Tapi tak berapa lama kemudian....

"AW!"

Tangan kananku terantuk sesuatu yang keras dan terbuat dari logam. Hhhh, rasanya suakiittt sekali. Sambil kuusap-usap tanganku, kuamati dengan cermat benda tadi. Hmm, terlihat seperti lempengan logam, tapi sudah berkarat di sana-sini. Ah, paling itu juga lempengan kaleng yang sudah tua. Tapi kemudian, kulihat ada cahaya merah yang berpendar dalam bagian yang terpendam dalam tanah. Apakah itu?

Karena penasaran, maka kutarik benda itu, karena kupikir tidak terpendam terlalu dalam dan berukuran tidak terlalu besar. Tapi saat kutarik, waduh! Berat amat! Sampai-sampai, aku terjungkal ke belakang dan membuat salah satu pot tanaman di belakangku terguling. Apaan, nih? Wah, benda ini benar-benar harus kukeluarkan! Sudah membuatku sial 2 kali! HIH!


Maka kuambil sekop di ujung taman dan kugali tanah di sekitar logam itu. Baru beberapa sekopan tanah, tiba-tiba ibu sudah ada di belakangku dan mengeluarkan kata-kata alarm. Karena takut ketahuan benda logam yang kutemukan tadi, maka langsung kututupi benda tadi dengan tubuhku.

"ARI! Apa yang kaulakukan, heh? Apa tugasmu?"

"Menyapu halaman, Bu."

"Lalu apa yang kaulakukan sampai saat ini? Daun-daun kering masih bertebaran di mana-mana dan rumput-rumput masih tumbuh segar. Pot tanaman aja sampai jatuh. Lalu itu, mengapa malah sekop bukannya sapu yang berada di tanganmu? Mau mainan pasaran? Sudah, daripada terlambat sekolah, tinggalkan saja pekerjaanmu."

"I..., iya, deh, Bu!" lalu aku berjalan menuju pintu depan.
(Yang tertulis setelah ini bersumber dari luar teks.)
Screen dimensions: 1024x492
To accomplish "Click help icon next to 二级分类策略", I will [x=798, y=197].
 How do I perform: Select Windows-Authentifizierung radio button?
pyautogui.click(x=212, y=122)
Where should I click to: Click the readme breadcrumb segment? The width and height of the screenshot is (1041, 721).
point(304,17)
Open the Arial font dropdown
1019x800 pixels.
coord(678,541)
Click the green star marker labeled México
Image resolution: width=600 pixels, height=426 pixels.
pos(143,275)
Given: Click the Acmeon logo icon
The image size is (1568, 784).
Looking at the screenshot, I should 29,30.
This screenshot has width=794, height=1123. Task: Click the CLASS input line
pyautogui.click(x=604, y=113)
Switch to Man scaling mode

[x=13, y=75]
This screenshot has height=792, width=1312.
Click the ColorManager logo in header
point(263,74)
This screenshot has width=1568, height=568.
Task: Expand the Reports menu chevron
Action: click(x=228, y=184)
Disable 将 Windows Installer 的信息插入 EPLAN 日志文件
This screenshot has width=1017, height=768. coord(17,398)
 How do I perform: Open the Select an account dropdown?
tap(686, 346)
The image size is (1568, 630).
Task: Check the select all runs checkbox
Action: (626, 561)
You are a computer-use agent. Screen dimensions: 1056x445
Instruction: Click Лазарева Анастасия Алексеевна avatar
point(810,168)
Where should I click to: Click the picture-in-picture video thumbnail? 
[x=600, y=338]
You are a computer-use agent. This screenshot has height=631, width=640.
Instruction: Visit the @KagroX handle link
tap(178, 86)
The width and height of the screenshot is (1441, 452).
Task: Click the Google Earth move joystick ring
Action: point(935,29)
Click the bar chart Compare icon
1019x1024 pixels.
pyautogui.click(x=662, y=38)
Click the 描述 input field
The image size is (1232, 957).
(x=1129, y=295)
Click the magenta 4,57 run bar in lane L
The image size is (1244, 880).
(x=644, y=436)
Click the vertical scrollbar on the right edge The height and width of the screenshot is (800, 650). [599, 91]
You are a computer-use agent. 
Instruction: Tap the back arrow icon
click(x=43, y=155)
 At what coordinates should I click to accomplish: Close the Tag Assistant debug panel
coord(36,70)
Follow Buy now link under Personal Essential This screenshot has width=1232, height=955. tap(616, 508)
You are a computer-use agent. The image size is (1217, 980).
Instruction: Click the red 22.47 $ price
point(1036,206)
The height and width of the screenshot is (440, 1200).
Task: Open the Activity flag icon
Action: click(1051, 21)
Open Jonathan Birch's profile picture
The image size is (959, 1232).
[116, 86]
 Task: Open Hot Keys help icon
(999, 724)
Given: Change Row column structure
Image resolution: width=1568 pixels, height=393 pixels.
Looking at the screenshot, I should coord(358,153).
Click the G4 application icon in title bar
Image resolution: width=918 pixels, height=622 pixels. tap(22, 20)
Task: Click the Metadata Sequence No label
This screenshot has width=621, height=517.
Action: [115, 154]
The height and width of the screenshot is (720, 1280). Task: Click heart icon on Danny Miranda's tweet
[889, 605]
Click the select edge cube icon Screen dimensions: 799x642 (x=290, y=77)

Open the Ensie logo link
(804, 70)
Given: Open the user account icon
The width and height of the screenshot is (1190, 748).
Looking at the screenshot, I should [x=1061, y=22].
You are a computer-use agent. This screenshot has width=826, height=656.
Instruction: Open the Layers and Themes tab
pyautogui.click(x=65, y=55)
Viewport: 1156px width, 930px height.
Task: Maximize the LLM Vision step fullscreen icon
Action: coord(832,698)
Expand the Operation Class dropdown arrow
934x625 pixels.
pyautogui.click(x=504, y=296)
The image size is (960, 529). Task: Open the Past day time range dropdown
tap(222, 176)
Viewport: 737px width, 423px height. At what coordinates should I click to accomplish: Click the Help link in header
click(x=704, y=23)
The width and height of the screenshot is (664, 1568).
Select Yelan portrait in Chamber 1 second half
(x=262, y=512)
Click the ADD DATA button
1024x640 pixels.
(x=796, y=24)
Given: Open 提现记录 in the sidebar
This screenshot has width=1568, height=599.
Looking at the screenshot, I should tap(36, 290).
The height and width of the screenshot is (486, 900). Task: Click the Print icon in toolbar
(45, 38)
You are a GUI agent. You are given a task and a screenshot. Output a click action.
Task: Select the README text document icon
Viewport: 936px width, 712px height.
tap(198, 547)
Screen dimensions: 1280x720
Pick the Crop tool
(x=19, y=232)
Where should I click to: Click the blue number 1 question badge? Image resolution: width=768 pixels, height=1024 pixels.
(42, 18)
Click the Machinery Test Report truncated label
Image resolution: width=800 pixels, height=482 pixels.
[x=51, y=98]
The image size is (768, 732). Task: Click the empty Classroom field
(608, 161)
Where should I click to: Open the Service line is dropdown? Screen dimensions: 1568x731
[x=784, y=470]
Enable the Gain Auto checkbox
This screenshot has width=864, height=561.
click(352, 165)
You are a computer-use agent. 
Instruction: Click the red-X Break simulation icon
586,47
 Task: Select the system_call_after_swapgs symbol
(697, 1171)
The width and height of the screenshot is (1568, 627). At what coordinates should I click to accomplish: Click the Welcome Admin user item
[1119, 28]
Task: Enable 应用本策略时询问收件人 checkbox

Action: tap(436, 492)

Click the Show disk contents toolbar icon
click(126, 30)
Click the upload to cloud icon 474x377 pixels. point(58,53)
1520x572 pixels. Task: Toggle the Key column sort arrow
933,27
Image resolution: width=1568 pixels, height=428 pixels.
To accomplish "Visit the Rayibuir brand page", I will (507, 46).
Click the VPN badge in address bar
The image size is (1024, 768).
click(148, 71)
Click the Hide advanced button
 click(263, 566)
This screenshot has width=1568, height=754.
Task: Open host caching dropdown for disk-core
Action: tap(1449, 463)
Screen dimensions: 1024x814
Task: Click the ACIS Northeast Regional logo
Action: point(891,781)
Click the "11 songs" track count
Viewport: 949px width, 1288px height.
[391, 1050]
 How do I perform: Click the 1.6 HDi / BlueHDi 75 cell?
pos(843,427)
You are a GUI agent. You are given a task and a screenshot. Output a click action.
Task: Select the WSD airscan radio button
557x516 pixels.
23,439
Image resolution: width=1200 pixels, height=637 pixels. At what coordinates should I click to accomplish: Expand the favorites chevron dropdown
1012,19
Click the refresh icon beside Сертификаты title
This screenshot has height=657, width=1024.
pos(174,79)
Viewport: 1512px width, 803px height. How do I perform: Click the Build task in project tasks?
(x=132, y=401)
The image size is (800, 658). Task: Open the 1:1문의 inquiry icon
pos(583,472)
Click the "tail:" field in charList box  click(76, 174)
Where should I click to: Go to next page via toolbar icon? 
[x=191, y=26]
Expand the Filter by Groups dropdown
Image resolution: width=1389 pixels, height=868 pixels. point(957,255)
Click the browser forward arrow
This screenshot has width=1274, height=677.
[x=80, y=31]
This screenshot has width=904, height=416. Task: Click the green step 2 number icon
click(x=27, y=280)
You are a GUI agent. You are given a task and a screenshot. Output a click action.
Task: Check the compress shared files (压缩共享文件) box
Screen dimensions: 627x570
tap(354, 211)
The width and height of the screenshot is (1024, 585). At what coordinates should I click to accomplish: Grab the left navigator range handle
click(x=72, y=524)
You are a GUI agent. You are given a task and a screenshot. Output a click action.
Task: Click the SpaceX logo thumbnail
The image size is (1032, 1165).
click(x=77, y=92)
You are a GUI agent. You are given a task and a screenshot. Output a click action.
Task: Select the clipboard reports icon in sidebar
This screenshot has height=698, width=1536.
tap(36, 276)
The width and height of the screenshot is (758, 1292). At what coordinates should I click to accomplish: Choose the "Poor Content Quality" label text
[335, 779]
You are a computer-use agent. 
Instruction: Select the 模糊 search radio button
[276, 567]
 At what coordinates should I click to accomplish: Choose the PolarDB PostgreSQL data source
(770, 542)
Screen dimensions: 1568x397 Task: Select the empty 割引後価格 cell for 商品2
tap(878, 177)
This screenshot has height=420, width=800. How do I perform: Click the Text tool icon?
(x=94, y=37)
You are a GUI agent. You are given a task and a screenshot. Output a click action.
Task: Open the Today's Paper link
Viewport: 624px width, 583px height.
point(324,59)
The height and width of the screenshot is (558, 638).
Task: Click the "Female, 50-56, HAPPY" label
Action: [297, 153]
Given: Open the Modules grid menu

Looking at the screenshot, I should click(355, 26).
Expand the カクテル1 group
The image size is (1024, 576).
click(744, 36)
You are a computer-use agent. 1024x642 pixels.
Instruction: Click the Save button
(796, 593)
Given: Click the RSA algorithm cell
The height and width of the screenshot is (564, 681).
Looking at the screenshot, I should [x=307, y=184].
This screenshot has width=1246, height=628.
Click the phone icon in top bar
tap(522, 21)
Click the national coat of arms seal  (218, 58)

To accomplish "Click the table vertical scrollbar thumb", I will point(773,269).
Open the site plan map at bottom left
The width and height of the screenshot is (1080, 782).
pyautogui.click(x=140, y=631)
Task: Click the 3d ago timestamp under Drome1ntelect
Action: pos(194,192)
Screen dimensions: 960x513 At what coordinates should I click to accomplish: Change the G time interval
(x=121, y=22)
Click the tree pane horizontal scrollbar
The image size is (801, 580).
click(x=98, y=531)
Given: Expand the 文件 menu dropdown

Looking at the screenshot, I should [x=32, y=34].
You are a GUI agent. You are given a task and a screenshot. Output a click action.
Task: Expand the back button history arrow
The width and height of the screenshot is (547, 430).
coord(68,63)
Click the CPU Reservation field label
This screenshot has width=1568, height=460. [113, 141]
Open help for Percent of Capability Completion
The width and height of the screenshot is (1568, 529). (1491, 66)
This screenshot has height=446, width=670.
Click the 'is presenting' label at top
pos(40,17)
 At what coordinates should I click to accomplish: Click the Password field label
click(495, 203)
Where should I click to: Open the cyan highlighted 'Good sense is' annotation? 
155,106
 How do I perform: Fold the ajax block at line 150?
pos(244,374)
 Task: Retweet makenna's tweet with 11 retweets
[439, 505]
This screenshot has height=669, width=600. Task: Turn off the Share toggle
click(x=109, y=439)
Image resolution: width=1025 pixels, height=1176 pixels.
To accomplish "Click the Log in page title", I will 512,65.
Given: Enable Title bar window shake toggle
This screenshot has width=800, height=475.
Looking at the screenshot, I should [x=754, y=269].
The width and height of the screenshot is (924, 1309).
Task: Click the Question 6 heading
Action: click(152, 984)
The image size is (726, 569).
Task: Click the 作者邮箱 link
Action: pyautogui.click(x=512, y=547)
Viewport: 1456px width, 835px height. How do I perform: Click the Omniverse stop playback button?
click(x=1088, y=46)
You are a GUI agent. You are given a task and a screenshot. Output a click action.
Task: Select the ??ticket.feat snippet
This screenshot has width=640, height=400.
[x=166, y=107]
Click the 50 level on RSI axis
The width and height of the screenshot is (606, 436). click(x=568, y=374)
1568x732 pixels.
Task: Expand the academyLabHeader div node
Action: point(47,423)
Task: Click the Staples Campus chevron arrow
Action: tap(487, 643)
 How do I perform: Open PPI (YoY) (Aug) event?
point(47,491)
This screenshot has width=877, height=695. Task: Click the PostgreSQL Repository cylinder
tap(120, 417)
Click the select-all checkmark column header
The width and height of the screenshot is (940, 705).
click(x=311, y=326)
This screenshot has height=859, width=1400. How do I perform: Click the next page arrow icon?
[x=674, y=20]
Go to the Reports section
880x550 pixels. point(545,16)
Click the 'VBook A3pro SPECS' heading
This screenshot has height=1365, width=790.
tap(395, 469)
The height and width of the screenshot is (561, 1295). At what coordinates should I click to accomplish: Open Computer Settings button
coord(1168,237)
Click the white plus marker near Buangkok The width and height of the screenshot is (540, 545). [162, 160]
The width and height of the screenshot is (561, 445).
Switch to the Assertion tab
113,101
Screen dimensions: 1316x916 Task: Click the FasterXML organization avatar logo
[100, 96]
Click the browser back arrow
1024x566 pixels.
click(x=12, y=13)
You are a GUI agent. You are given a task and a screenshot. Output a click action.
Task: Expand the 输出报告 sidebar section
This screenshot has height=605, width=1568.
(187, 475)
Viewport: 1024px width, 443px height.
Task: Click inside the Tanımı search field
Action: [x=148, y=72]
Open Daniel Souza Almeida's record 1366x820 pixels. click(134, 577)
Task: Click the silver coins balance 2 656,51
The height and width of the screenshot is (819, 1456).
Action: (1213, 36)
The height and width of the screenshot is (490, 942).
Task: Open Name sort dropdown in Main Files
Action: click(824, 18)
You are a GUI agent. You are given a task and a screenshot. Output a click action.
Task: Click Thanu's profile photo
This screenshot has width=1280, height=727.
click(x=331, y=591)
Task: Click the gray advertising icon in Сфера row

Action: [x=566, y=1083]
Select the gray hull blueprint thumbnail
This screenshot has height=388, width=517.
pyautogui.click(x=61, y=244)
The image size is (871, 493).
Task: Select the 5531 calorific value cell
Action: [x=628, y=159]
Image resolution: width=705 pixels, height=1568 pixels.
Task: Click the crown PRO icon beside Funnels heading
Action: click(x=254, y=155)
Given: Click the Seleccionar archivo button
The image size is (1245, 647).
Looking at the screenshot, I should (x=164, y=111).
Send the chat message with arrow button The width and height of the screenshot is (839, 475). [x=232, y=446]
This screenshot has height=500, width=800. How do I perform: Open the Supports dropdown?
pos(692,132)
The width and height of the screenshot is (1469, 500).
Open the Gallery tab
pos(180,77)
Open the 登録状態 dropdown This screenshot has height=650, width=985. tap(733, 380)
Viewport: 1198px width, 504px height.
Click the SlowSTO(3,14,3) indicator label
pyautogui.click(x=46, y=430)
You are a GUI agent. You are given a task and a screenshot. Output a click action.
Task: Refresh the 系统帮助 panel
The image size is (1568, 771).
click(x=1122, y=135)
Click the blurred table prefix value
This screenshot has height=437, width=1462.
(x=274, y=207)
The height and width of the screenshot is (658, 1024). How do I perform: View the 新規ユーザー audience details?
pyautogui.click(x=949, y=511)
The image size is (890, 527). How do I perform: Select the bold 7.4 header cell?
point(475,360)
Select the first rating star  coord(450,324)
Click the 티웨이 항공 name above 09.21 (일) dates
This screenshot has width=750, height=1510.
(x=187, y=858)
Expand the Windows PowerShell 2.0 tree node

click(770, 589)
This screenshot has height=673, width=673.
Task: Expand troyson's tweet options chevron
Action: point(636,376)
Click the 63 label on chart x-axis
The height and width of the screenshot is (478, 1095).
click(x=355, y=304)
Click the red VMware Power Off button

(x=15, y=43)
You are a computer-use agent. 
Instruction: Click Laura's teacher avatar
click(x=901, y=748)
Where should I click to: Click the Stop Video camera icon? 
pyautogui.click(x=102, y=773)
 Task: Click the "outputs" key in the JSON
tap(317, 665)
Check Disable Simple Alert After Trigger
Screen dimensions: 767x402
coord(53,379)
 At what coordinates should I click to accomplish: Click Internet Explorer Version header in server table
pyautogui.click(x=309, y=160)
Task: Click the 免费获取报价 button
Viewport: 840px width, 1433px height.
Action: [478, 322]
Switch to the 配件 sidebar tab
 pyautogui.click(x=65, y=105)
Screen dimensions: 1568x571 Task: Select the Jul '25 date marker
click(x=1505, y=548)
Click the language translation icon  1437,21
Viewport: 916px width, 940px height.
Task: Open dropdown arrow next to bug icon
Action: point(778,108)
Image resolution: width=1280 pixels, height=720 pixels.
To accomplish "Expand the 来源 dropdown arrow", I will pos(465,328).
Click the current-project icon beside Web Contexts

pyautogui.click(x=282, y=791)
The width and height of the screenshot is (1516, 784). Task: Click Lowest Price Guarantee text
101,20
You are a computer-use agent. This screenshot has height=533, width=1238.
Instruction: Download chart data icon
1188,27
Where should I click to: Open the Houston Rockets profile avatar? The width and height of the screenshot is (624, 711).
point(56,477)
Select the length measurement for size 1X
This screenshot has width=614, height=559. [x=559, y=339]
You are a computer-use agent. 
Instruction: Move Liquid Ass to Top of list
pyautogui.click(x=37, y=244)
"Eit, paling tidak, taruh kembali sapumu di tempatnya dan tutup kembali tanah yang tadi kau gali! Cepat! Ibu tunggu di ruang makan."

"Baik, Bu...,"

Lalu, kuambil lagi sekopku dan kututupi logam tadi dengan tanah. Yah, nggak jadi tahu dong itu apaan. Aku udah penasaran tingkat tinggi, nih. Dan dalam posisi ini, kalau rasa penasaranku tidak segera dipuaskan akan memenuhi otakku. Ah, baiklah! Nanti aku harus pulang lebih cepat agar bisa segera mengetahui benda apakah itu gerangan.